The trick is to locate the exact point on the spectrum where the light does most damage to the pathogen and least to healthy tissue, Strisower explained. Each pathogen requires extensive testing.

Just last Thursday (Feb. 15), Strisower flew to Seattle to pick up a prototype of a machine to treat toenail fungus. Four local doctors who have the fungus have agreed to test it on themselves.

If it works, UVaCide will license manufacturing rights and take a cut of every sale. Strisower thinks dermatologists will go for it. They make no money off prescribing Lamasil but would cash in by offering in-office treatments that would be fast, safe and far less expensive than Lamasil.

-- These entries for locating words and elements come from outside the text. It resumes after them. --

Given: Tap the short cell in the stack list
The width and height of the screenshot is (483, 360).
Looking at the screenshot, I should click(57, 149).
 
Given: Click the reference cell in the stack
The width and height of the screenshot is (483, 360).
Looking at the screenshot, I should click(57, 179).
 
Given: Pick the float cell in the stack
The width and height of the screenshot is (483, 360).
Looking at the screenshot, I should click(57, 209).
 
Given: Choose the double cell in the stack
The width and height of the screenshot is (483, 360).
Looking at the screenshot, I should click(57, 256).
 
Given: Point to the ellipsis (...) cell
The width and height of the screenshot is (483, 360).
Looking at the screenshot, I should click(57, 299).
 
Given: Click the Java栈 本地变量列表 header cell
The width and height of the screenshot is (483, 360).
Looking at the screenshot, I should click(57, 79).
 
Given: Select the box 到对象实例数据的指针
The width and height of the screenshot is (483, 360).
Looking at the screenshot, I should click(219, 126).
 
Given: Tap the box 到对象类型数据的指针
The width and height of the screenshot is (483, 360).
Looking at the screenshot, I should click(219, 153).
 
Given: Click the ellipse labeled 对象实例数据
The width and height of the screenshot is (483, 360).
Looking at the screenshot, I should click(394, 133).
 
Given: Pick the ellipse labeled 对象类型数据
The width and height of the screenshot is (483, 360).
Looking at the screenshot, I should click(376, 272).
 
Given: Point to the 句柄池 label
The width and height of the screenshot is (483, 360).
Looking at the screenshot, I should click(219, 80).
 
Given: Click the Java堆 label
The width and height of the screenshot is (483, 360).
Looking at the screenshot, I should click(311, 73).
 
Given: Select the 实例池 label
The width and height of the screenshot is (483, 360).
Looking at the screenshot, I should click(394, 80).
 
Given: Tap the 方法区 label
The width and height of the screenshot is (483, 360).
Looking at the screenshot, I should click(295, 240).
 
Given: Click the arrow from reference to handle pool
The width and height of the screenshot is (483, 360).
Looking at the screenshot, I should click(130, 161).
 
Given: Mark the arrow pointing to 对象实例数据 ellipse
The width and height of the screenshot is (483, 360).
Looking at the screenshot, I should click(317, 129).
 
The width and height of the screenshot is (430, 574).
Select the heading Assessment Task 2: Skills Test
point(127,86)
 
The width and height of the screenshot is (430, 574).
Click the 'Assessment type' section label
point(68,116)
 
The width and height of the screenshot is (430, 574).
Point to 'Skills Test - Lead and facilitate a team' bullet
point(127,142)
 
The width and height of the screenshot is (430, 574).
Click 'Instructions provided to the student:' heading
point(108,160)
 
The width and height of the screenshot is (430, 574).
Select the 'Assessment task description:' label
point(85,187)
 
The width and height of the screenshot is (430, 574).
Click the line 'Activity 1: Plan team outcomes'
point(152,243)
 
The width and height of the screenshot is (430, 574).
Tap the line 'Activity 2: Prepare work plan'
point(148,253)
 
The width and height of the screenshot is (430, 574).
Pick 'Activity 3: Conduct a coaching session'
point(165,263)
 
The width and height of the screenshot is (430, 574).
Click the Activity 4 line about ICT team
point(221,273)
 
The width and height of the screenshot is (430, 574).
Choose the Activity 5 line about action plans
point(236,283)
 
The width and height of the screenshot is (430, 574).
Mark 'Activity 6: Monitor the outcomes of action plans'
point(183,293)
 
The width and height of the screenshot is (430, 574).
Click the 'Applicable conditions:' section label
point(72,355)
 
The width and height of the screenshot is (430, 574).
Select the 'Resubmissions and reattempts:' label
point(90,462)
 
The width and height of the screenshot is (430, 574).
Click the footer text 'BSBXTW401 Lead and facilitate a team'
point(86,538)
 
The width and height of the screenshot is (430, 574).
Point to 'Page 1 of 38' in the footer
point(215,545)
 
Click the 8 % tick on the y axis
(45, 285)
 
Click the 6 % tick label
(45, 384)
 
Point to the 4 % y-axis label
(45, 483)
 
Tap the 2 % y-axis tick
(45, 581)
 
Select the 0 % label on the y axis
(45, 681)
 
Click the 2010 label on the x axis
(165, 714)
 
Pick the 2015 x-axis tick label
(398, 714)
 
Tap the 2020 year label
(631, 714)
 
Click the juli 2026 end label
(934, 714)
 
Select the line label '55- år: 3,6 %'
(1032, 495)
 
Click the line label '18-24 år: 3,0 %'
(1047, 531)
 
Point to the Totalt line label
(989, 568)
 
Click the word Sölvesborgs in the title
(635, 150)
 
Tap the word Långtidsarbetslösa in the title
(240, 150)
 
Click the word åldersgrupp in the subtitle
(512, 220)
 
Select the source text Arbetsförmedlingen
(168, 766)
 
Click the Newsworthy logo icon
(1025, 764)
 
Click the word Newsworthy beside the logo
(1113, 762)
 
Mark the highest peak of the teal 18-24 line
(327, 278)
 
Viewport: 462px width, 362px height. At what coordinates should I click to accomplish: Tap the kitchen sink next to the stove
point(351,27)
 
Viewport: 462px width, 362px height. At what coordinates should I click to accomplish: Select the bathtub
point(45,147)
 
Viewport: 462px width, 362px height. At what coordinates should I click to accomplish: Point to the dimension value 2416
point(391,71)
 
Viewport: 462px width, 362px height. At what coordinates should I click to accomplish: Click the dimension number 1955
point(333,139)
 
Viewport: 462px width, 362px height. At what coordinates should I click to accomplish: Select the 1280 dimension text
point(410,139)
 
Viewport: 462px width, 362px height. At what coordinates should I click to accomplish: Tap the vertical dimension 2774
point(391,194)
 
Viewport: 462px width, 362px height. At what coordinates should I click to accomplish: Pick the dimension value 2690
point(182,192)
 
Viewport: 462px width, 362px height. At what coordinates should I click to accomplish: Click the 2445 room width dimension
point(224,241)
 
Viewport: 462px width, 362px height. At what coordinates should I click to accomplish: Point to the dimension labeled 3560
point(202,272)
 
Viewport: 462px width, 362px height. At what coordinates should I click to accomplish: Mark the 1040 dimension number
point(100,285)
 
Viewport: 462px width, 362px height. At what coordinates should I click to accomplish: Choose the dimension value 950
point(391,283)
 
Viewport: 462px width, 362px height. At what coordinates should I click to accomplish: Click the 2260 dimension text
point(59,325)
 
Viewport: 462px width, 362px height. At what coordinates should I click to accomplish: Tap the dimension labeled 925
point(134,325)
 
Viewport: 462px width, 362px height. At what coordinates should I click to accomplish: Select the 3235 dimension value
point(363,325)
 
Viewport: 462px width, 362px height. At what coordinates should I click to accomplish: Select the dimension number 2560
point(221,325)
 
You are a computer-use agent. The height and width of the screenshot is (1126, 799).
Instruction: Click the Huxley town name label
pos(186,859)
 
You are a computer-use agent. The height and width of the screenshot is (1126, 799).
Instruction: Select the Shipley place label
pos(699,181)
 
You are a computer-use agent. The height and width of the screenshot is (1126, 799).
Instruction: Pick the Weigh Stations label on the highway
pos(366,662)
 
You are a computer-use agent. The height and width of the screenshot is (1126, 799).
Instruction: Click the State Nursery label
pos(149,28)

UVaCide also is developing a light treatment for periodontitis, or gum disease, another pesty plague. The company recently acquired a freshly patented antimicrobial laser proven, in tests funded by the National Institute of Health, to kill p. gingivalis and other pathogens in the mouth. The market is huge: More than 200 million teeth cleanings are done each year in this country.

The company is seeking U.S. Food and Drug Administration approval for both these treatments, but that’s a long process. If the toenail treatment works, however, it can be offered as an elective procedure, and sales of the machines can be made prior to FDA approval.

Strisower says his next project will be to attack a viral pathogen. He believes light can be used to treat respiratory and blood-borne diseases such as tuberculosis and AIDS, and he’s determined to make it happen.

Strisower is raising $5 million in start-up capital, some his own, some from “angel investors.” He has an impressive staff of scientists and doctors located all over the country working with him (see www.uvacide.com for their bios) and said he “very conservatively” thinks he can grow UVaCide into a $50 million company in five years.